▸ **EXERCISE PROMPT**
Output word for word the lines from the one with "Task: Select answer 28 for question 19" to the final line of the data, both ends included, but skip the pictures.

##############################

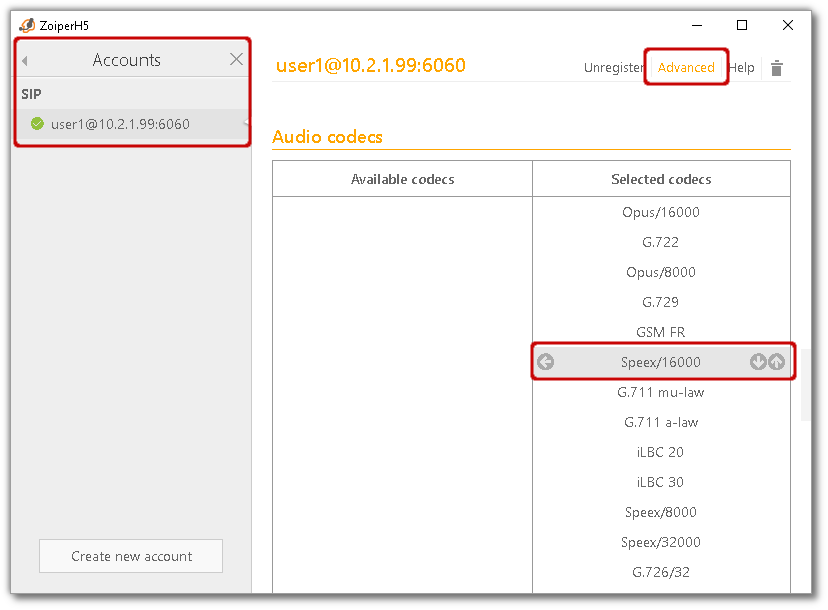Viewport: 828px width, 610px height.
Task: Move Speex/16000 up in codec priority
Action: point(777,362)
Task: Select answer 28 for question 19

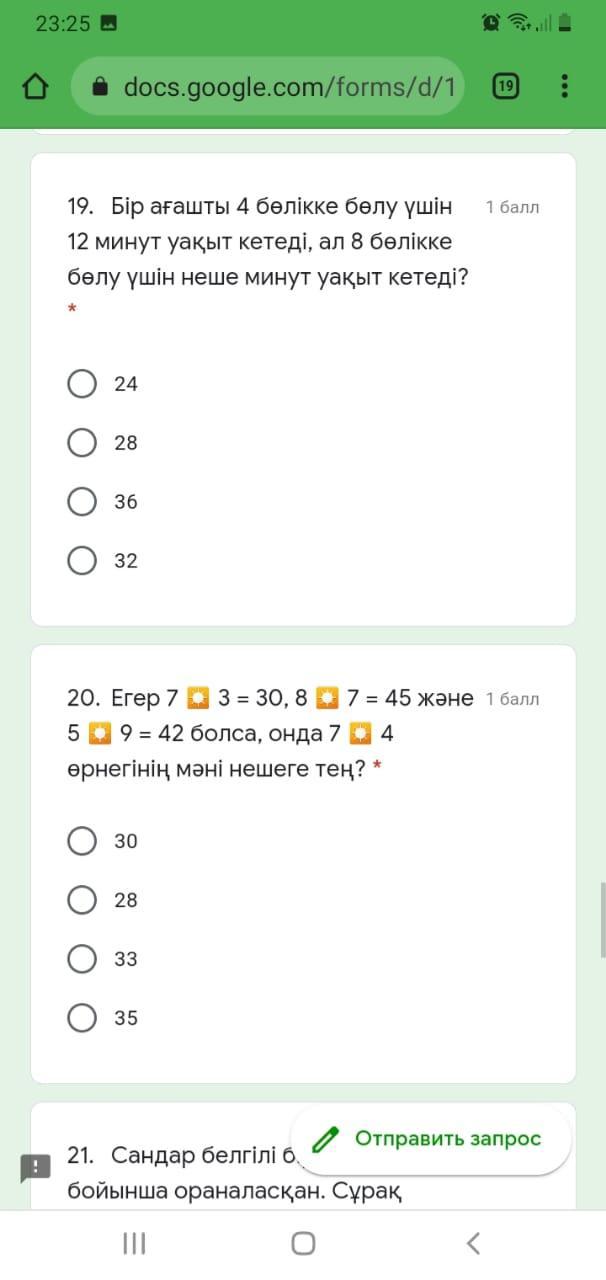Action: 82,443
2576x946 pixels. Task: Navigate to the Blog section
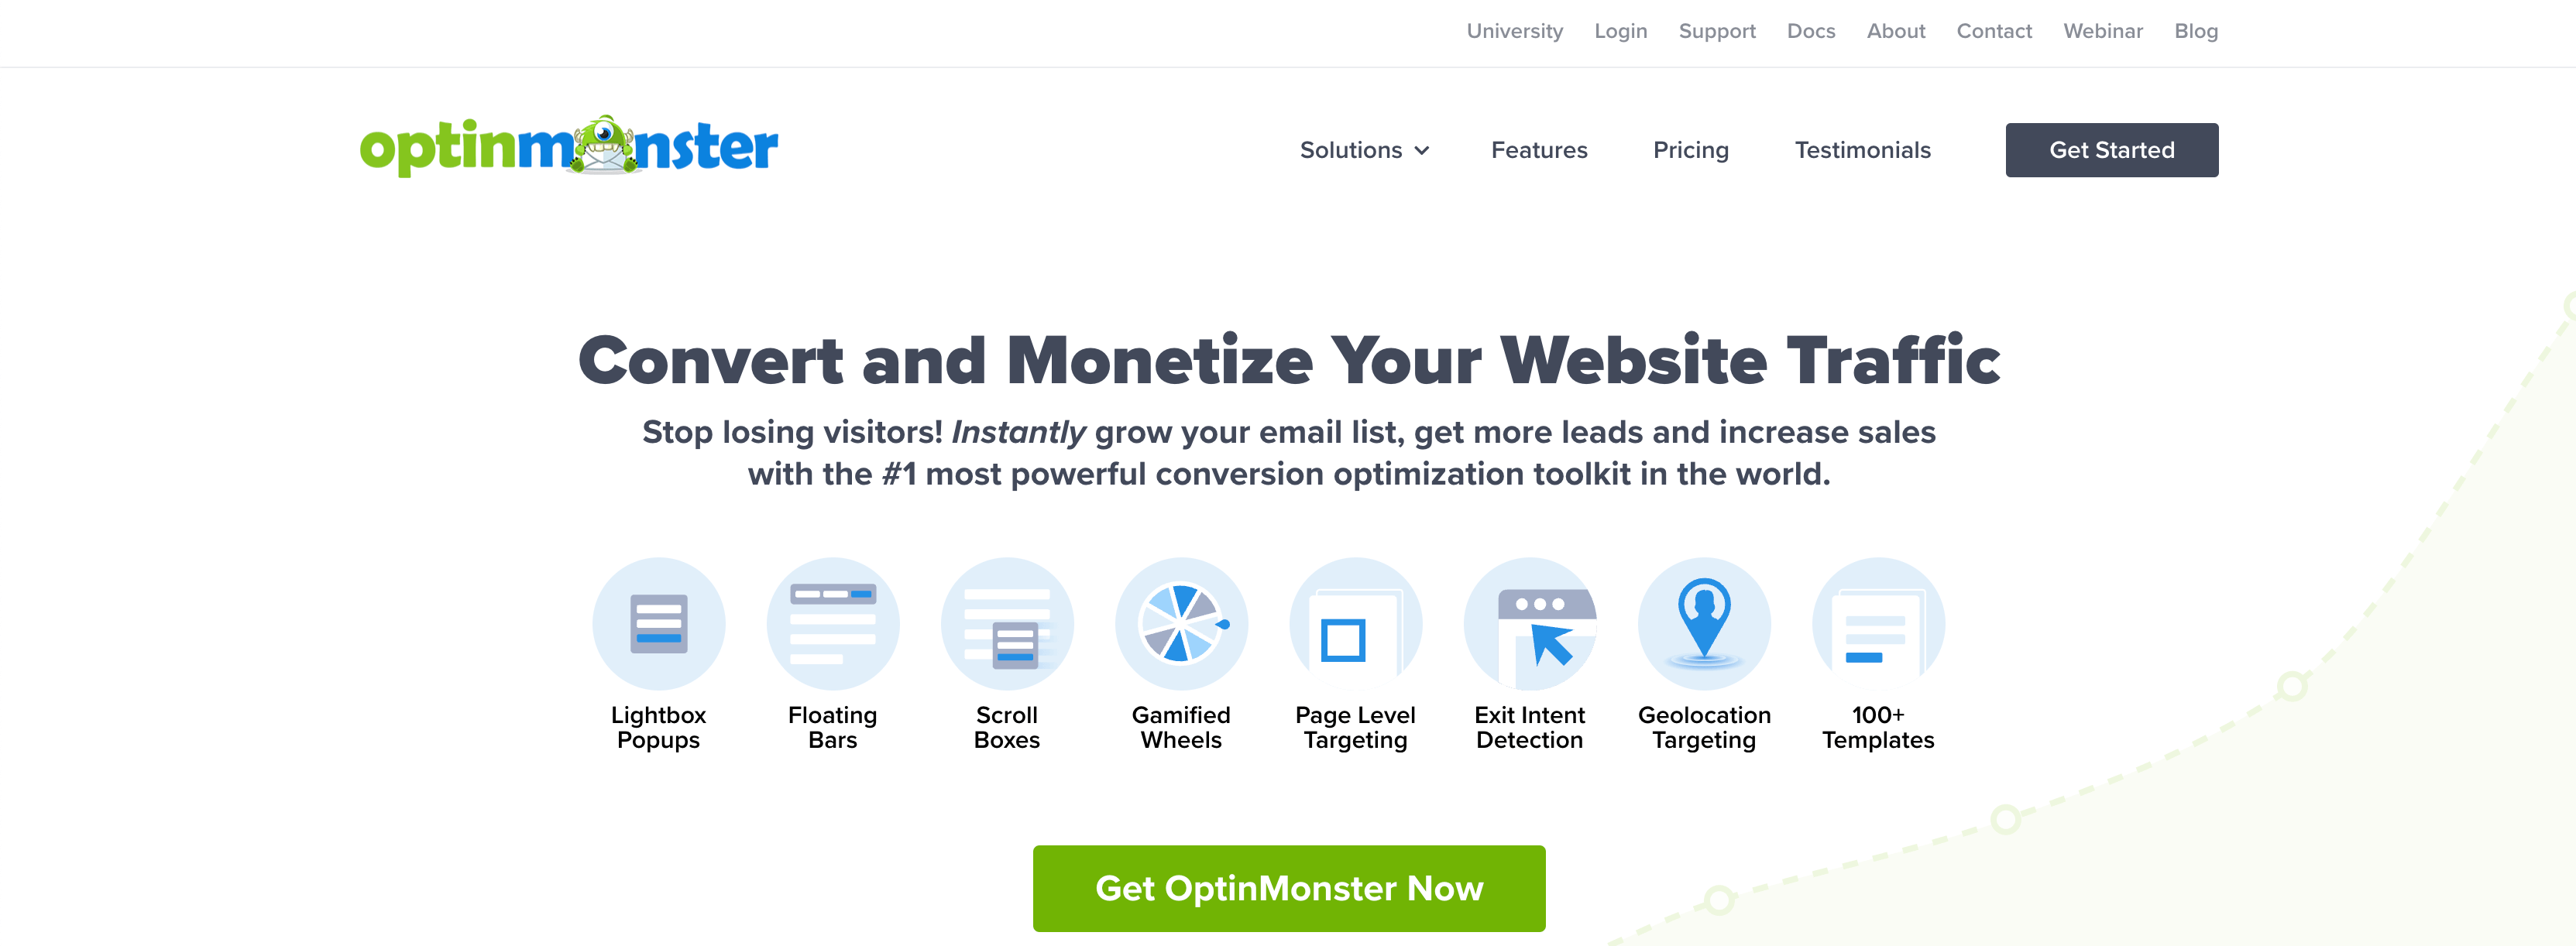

##############################

▸ **RESPONSE TO THIS TASK**
Task: Select answer 28 for question 19

Action: 82,443
2576x946 pixels. Task: Navigate to the Blog section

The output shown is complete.